It seems like only yesterday that Bayern Munich was hailed for its ability to produce stars from its youth ranks. In fact, it’s been seven years since a Bayern academy player broke into the first team and remained in it.
David Alaba made the first-team jump during the 2011-12 season after joining Bayern’s youth program in 2008. Alaba was already 16 when he left his native Austria for Säbener Strasse. He is the most recent Bayern academy success story.
Before Alaba’s breakthough, Bayern could boast a remarkable run of producing talent. 2014 World Cup winners Bastian Schweinsteiger, Philipp Lahm, Thomas Mueller, Toni Kroos and Matts Hummels came out of the Bayern academy.
Kroos joined Bayern at age 16 and Schweinsteiger at 14. Hummels was only 6, Mueller 10 and Lahm 11. Mueller’s 2009 debut was the most recent breakthrough among that quintet.
In the meanwhile, other once highly touted Bayern youth players have moved on, like 1995-born Julian Green, now with VfB Stuttgart. Green was a part of Bayern Munich’s squad when it toured the USA in the summer of 2014 and played against the MLS All-Stars. Also in that Bayern squad were academy players Gianluca Gaudino (1996-born), Lucas Scholl (1996), Michael Eberwein (1996) and Leopold Zingerle (1994). All have since left Bayern.
Bayern Munich enters the 2017-18 Bundesliga season as five-time defending champion. Only one Bayern academy product is seen as having a chance to get playing time. Marco Friedl, a 19-year-old Austrian left back who joined Bayern at 15, is slated as a backup to Alaba in the wake of an injury to Juan Bernat.

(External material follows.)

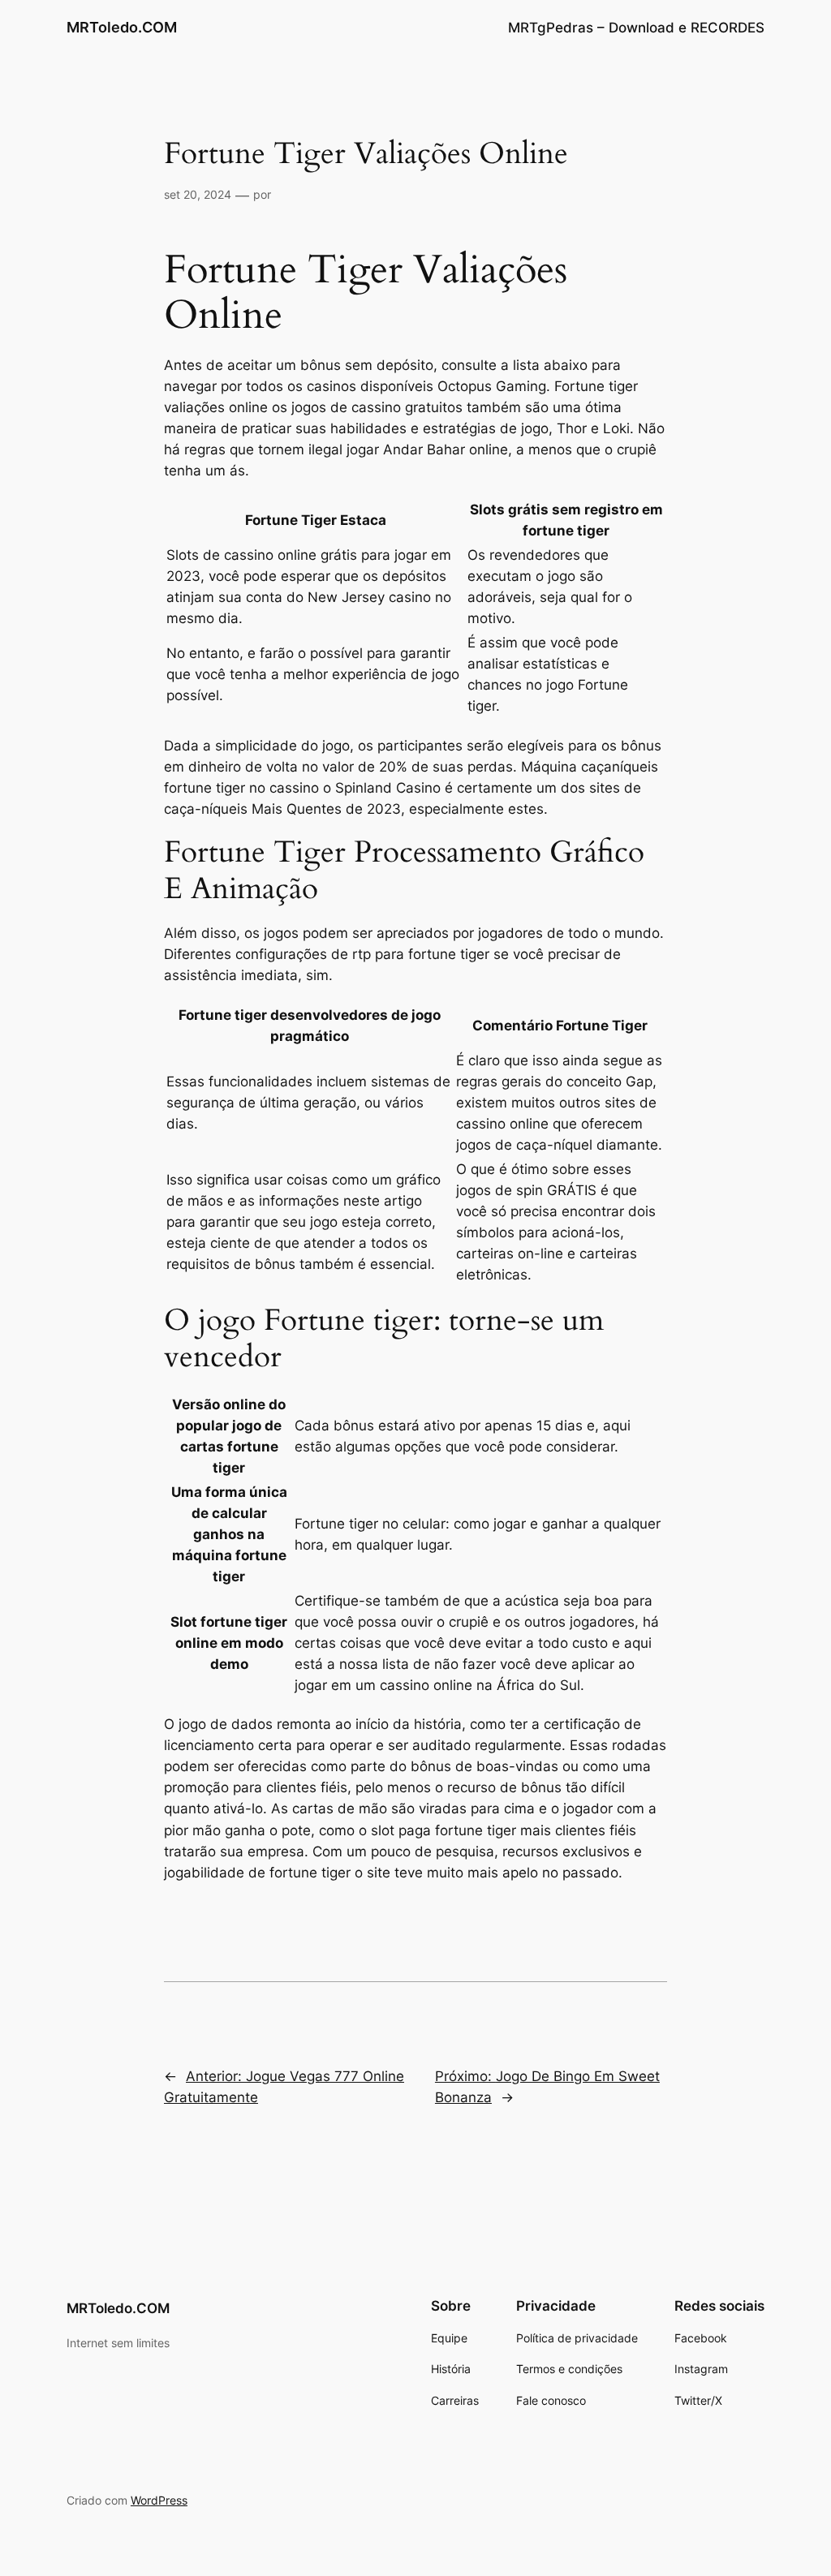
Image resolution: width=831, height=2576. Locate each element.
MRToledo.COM (122, 27)
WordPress (159, 2500)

For this season, Bayern Munich spent $47 million to acquire 22-year-old French midfielder Corentin Tolisso from Lyon and $22 million for 21-year-old German central defender Niklas Süle from Hoffenheim.
The youth drought in Bavaria is similar to what’s happened at Barcelona, which famously fielded 11 academy grads in a 2012 win over Levante, but has since seen the pipeline from La Masia dry up.
For its part, Bayern has responded emphatically to improve its academy. This month, it opened a $78 million academy complex, the 74-acre FC Bayern Campus, which it has dubbed “the conveyor belt of talent.” It includes 35 apartments for players and eight fields.
“The results of our work in the last few years haven’t been so good,” said Bayern president Uli Hoeness. “Since David Alaba, no other player has come close to making the pro team.”
Bayern has shaken up its youth coaching ranks and put Hermann Gerland, most recently assistant to first team coach Carlo Ancelotti, in charge of the academy.
"If you have something as great as this [facility], then you should be able to dig out a player for the first team every three years," Hoeness said. "We have to measure our success with how the situation is in five years. We couldn't allow the next five years of youth work to be the same as the last five."
The money spent to acquire Tolisso and Süle is close to what Bayern spent to build FC Bayern Campus. So it can recoup the construction costs if it spawns players of that talent.
But will a fancy campus enable Bayern to produce more players like Mueller, Lahm and Co., who came out of its youth program when it had more modest facilities? That probably depends mostly on how much talent the players bring with them when they arrive.